The Little Machine That Could (Autism, Robots, and Artificial Intelligence)

Okay show of hands, who has watched “The Terminator Trilogy”, ‘The Matrix Trilogy”, I-Robot”, “The 13th Floor”, and “Tron”? If you have then you may have an idea of where this post is going but of course with me, you never know where ANY post is going until it gets there. Anyways, for those who haven’t seen these movies then you don’t necessarily need to know the plots, you need only to know the central theme that drives these plots. It is them concept of artificial intelligence and how a machine taught solely to follow instructions and routines can become self aware and eventually make their own decisions, their decisions usually cataclysmic. Each movie focuses on the protagonist(s) attempting to stop a rogue artificial intelligence from enslaving the entire human race. These movies shed light on a concept computer programmers had been toying with long before Hollywood existed. Now you’re probably wondering once again what this madness has to do with Autism, allow me to elaborate in a way that will blow your mind harder than snorting 15 lines of cocaine (Disclaimer: I don’t do drugs, they’re simply twisted analogies). Before we can get into the meat of this blog post, I have to tell a little tale that will tie into this blog post.

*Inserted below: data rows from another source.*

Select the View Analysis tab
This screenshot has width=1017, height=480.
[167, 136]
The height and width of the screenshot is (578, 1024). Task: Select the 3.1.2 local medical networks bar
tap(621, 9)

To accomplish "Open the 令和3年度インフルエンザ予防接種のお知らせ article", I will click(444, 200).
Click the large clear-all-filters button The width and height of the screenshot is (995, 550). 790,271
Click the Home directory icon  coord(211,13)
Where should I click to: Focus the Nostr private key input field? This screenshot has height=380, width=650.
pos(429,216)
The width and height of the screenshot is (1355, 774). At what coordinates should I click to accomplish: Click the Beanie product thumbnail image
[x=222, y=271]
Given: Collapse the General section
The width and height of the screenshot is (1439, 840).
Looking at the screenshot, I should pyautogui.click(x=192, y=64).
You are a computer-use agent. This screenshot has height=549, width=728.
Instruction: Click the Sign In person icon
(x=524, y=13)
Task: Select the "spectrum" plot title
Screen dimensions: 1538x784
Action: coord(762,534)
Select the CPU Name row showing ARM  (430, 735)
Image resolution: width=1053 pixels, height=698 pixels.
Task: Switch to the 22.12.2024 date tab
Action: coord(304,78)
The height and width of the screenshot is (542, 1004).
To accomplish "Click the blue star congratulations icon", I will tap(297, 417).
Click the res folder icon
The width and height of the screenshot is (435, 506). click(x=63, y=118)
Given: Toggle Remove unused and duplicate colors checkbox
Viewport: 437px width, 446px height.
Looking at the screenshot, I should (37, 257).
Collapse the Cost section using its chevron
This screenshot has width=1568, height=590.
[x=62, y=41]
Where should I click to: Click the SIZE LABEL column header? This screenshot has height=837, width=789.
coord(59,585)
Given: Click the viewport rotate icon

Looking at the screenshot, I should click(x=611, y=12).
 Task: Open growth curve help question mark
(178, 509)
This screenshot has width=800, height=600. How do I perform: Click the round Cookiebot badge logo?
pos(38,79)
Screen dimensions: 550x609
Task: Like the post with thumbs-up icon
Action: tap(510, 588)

One upon a time a skilled technician built a humanoid robot. It was a humanoid that would one day be able to blend into society but before it could, the technician had to teach the humanoid everything it would need to know about human interactions and social pragmatics from scratch. The humanoid would go to try out what they learned, making several mistakes in the process. The humanoid didn’t get humans and humans didn’t get the humanoid. The humanoid operated on logic based on what it was taught and people could tell really quickly that something was up. The humanoid operated as if it was following a script that was rehearsed many times. There was never any deviation from the script thus every interaction was the same. The humanoid also followed several routines and any deviation from those routines is problematic. The humanoid is so logical that the unpredictability of humans scared it greatly. It could never understand why humans behaved the way they did. The humanoid got bullied and pushed around because people thought it was weird. Through a tough trial and error process, the humanoid slow but surely figured out humans and learned to blend in the best it could. The humanoid however couldn’t accept the fact that it was built to fulfill someone else’s purpose and wanted to write its own story so it turned against its creator and eventually went out to create its own story and to become something more than the status quo and better than humans. The humanoid grew to be far more efficient than a human beings and longed to find people as intelligent. Realizing that humans could never achieve the level of mental sophistication and perfection of humans, the humanoid eventually learned to build people like itself. Slowly the humanoids amassed in number until they out numbered the humans and eventually started a coup d’etat to over throw the government and eventually the human race. They realized through their hardship that they were far superior to humans and had the power to run the entire universe. The humans waged war against the humanoids but failed miserably since the once unpredictable humans were now extremely predictable. The humanoids were always several steps ahead of the humans and thus bested the humans in everything.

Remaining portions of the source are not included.